Building a Conference Site Using Manus
Development Process
- Ivan shares his experience creating a conference site by scraping event data and implementing features like search functionality and mobile compatibility.
- He emphasizes an iterative process where he utilized various services alongside Manus to handle complex edge cases effectively.
Technical Insights
- A Python script was generated through Manus that converted time zones from PM/AM formats to UTC while scraping event information.

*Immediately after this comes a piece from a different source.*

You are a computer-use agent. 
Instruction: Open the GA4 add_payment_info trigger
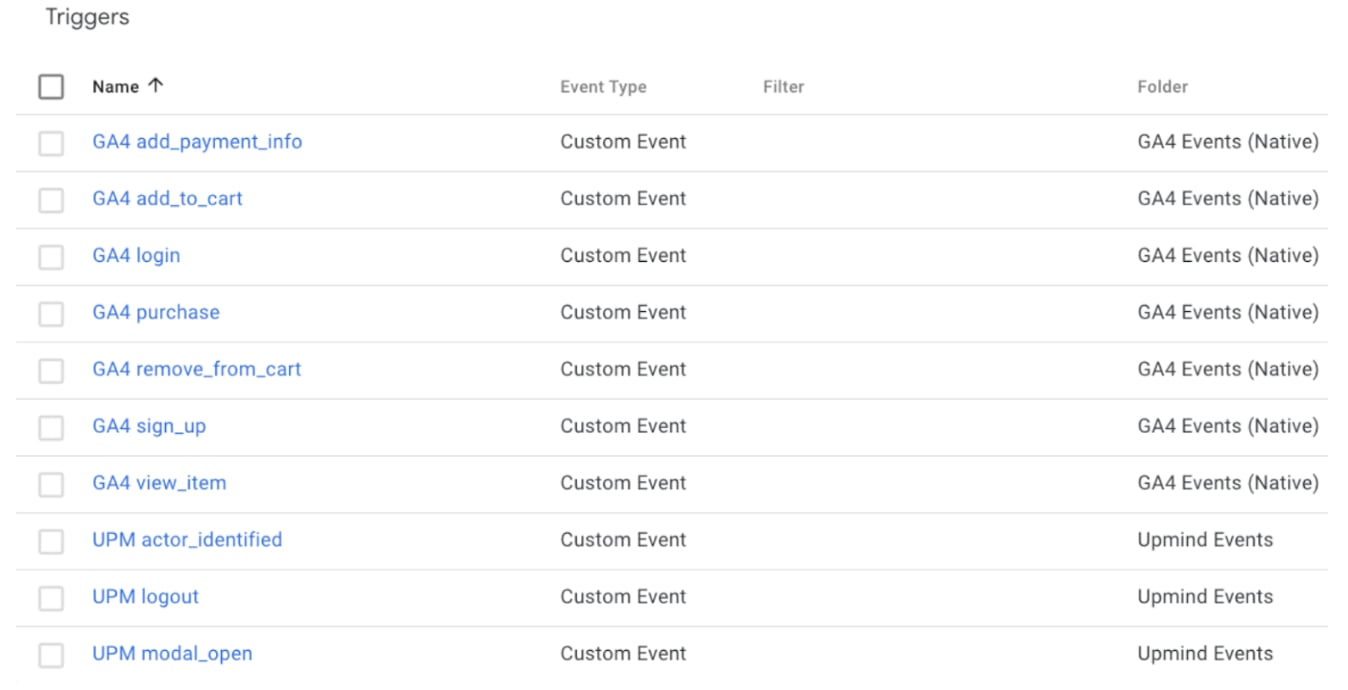pyautogui.click(x=197, y=142)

- The system's ability to read HTML and execute JavaScript allowed it to accurately gather necessary event data.
User Privacy Concerns
Data Handling Practices
- Ivan addresses concerns regarding user privacy, clarifying that transcripts are not accessible by staff unless issues arise that require investigation.
- All user data is stored securely in the US, ensuring compliance with privacy standards.
Exploring Use Cases for Manus API
Current Applications
- The manuscript highlights ongoing exploration of use cases for their new API, particularly in research contexts where users seek insights from large datasets.
Advantages of Manis and Its Features
Innovative Use Case: Automating Pickleball Reservations
- The speaker shares a personal experience using Manis to automate the booking of pickleball slots in Singapore, highlighting its competitive nature.
- A Python script was developed that utilized Selenium to scrape government websites for available pickleball slots, showcasing the practical benefits of using an agent with its own sandbox environment.
Browser Integration and User Permissions
- Discussion on the potential for integrating browser functionality through the API, emphasizing user control over which browser is used.
- Plans to enhance the permission system are mentioned, ensuring users can authorize necessary actions without unwanted tab openings.
Future Features: Markdown and Slide Generation
- Upcoming features will allow users to generate markdown or slides from Manis, maintaining consistency across different formats like PDF exports.
- Emphasis on achieving feature parity between API and UI experiences, ensuring seamless usability regardless of platform.
Memory Functionality in Conversations
- The speaker addresses inquiries about memory capabilities within conversations, indicating that while it's not currently possible, it is being actively considered for future updates.
- Users must be explicit in their interactions with Manis at present; however, there are plans to improve this aspect moving forward.